Revisiting the 3-Day Payment Window
On November 8, 2012, CMS released MLN Matters Article SE1232 with a series of frequently asked questions and answers about the 3-day payment window. However, these are the same FAQs that CMS published in June of this year. information in the August 15, 2012 Wed@One – search the client section of our www.mmplusinc.com ) using the word “window” to review this article). Also, CMS finally updated the manual instructions for the 3-day payment window in August of this year in Transmittal R2539CP concerning the 2013 IPPS changes. So, even though this information is not exactly new, the 3-day payment window regulations are so complex that another review of the more difficult aspects of this rule never hurts.
Since it is a 3-day rule (not 72 hours), I like to break the rule down into three separate components so I can better understand it.
- All services on the day of inpatient admission must be bundled into the inpatient claim.
- All diagnostic services within the payment window (3 days for IPPS hospitals), must be bundled into the inpatient claim, whether related or not.
- A service is “diagnostic” if it is an examination or procedure to which you subject the patient, or which you perform on materials derived from a hospital outpatient, to obtain information to aid in your assessment of a medical condition or to identify a disease.
- For this provision, diagnostic services are defined by the presence on the bill of the particular revenue and/or CPT codes specified in the Medicare Claims Processing Manual, Chapter 3, Section 40.3.
- All non-diagnostic services within the payment window that are related to the reason for inpatient admission must be bundled into the inpatient claim.
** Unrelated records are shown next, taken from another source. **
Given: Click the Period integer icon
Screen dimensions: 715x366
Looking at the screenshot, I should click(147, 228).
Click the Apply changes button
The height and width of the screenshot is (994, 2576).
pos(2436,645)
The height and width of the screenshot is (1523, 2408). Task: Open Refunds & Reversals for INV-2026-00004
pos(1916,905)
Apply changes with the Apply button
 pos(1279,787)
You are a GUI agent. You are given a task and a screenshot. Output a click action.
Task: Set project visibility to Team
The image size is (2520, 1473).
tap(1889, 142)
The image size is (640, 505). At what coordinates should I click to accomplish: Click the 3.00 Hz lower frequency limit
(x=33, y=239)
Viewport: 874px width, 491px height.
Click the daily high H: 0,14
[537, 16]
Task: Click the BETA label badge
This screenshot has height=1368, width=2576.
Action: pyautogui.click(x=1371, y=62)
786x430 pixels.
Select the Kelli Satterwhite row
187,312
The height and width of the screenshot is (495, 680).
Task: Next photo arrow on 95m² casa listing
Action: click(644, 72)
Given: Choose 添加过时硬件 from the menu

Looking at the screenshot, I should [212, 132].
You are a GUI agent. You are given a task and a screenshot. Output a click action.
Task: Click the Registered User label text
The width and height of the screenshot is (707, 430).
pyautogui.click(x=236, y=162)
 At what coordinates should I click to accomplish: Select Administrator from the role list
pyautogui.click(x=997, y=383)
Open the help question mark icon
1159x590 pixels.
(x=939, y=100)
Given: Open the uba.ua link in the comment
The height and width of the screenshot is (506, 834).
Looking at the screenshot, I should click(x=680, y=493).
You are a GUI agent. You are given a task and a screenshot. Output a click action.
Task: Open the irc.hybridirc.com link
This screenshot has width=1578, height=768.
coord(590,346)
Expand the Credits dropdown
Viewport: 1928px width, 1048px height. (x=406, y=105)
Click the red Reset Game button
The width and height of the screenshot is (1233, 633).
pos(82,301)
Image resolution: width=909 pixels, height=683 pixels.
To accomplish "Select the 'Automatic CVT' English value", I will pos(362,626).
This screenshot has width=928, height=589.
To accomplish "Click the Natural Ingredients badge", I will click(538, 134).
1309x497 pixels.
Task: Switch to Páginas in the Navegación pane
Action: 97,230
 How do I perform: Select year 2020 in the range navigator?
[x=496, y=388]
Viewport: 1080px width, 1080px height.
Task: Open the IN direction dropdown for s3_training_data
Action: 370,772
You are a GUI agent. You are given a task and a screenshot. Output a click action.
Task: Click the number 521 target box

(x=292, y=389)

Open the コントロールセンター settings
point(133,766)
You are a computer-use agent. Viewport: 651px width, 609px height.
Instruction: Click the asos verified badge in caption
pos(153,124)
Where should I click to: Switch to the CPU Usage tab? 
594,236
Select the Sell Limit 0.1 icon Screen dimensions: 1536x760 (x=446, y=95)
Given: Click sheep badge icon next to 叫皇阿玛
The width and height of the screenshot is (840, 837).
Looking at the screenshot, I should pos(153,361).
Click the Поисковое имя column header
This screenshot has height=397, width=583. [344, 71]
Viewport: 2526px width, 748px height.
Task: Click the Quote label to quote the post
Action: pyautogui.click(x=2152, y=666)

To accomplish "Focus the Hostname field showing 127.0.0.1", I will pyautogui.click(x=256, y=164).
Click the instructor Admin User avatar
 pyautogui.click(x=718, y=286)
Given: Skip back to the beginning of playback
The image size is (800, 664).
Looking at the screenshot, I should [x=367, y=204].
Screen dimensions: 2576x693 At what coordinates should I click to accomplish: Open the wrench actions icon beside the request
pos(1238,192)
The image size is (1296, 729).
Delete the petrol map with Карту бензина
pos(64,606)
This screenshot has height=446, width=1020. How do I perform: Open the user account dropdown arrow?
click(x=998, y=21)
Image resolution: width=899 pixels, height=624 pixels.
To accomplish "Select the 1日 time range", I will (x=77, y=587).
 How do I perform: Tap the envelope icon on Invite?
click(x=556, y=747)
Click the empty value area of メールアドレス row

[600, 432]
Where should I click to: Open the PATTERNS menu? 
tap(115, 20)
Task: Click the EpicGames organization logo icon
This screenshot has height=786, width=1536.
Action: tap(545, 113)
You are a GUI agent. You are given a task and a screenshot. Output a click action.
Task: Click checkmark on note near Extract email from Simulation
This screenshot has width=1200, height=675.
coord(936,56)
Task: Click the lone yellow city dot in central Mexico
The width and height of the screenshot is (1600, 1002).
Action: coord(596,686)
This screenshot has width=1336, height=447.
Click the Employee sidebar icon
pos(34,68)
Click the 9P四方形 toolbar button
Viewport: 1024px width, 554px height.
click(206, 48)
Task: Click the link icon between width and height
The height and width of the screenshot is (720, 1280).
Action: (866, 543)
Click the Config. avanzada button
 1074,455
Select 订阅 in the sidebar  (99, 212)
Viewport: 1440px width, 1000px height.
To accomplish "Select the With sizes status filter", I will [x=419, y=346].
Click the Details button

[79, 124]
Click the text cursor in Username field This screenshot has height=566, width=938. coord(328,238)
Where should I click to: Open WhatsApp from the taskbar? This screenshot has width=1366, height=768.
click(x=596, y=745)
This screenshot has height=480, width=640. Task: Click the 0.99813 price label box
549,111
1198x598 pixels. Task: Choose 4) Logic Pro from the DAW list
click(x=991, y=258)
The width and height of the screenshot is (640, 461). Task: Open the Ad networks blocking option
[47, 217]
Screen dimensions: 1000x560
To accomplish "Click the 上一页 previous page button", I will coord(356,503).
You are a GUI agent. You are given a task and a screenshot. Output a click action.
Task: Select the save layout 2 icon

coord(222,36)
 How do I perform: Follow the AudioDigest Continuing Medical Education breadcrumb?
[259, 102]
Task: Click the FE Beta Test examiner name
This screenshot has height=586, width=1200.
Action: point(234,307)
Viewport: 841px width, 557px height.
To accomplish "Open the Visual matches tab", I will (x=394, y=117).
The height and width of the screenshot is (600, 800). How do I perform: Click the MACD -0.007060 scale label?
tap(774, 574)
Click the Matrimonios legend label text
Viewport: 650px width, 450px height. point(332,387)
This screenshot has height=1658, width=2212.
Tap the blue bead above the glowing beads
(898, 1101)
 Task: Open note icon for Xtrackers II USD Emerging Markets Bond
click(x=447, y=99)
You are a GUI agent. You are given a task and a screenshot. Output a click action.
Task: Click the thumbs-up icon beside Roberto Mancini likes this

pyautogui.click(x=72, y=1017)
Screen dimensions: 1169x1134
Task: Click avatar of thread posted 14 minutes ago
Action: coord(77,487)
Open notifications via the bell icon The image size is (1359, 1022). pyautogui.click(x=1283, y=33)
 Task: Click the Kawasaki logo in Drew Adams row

- It is the responsibility of the hospital to determine if non-diagnostic services are clinically related to the inpatient admission. Hospitals should carefully consider how and who to best accomplish this determination and communicate that to billing.
- Non-diagnostic services within the payment window that are not related may be submitted on a separate outpatient claim. Hospitals attest that these services are unrelated by adding condition code 51 on the outpatient claim.
Other, more challenging, aspects of the 3-day payment window regulations include:
- The 3-day rule does not apply if there is no Part A coverage for the inpatient admission. This means that if an inpatient admission does not meet inpatient criteria and is billed as a no-pay inpatient claim or is denied as not medically necessary, the 3-day rule does not apply. Outpatient services prior to such inpatient admissions can be billed separately on an outpatient claim.
- Services furnished more than 3 days preceding the date of the inpatient admission are not part of the payment window, even when furnished during a single, continuous outpatient encounter. Services prior to the 3 calendar days should not be bundled into the inpatient claim, but should be billed separately on an outpatient claim.
- The 3-day payment window applies to physicians’ practices and other entities that are wholly-owned or operated by the hospital where the patient is admitted. Guidance on combining these services can be found in the Medicare Claims Processing Manual, Publication 100-04, Chapter 12, Sections 90.7 and 90.7.1.
- Hospitals must include on a Medicare claim for a beneficiary’s inpatient stay the diagnoses, procedures, and charges for all services bundled under the 3-day payment window rule. This will require the coordination of billing and coding to combine charges, include and appropriately sequence diagnosis codes for the combined outpatient/inpatient services, and convert combined outpatient procedures to ICD-9-CM procedure codes for the inpatient claim.
And one final very scary thought on the 3-day payment window – in this year’s Office of Inspector General’s (OIG) Work Plan , the OIG states they will “analyze claims data to determine how much CMS could save if it bundled outpatient services delivered up to 14 days prior to an inpatient hospital admission into the diagnosis related group (DRG) payment. OIG work has also concluded that CMS could realize significant savings if the DRG window was expanded from 3 days to 14 days.”